Give again the lines from the line with "Open Kategorie grid section" to the last line of the records, exactly and in full. Do not carry over any pictures.

***** DATA PROVIDED

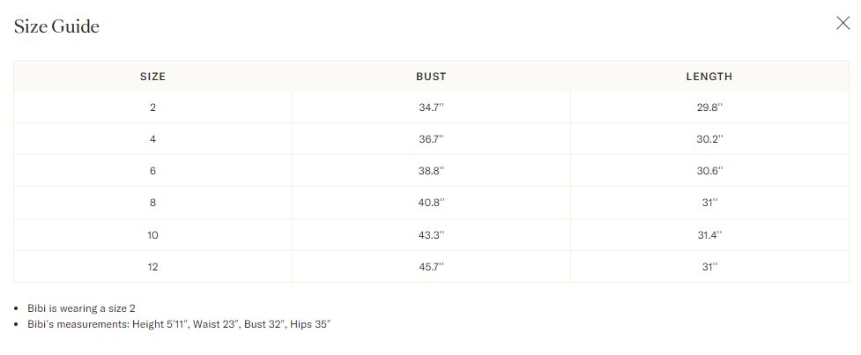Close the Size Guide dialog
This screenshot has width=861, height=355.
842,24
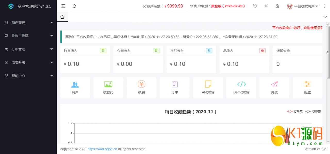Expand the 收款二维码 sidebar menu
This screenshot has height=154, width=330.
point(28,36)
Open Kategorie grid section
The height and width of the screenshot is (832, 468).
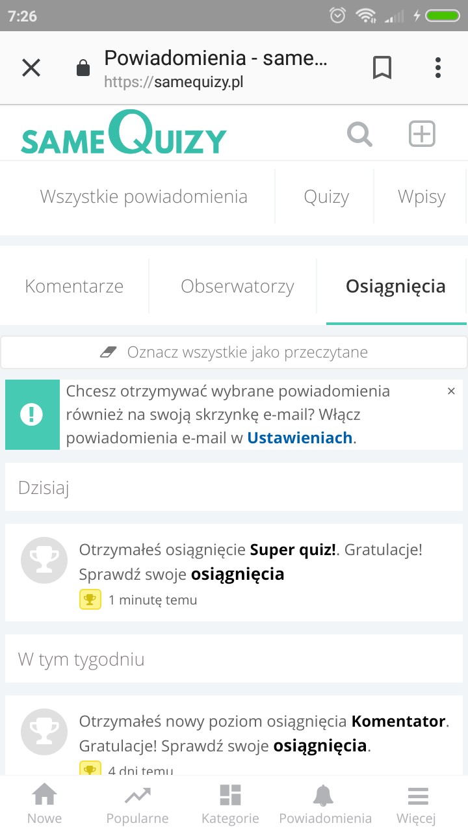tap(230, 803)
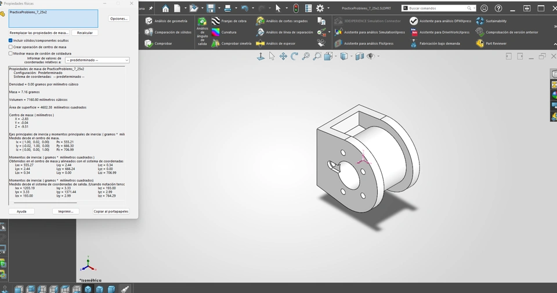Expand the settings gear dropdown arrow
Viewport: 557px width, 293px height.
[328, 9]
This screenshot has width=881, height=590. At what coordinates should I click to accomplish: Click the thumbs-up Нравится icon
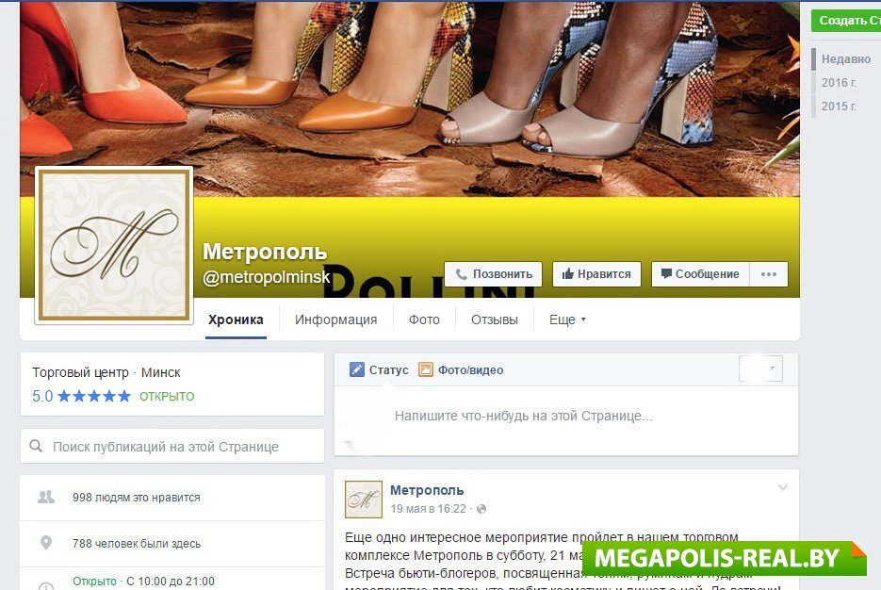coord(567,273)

**********

- _WRITTEN ANSWER_:
Open Kategorie grid section
The height and width of the screenshot is (832, 468).
tap(230, 803)
Expand the settings gear dropdown arrow
Viewport: 557px width, 293px height.
[328, 9]
This screenshot has width=881, height=590. At what coordinates should I click to accomplish: Click the thumbs-up Нравится icon
coord(567,273)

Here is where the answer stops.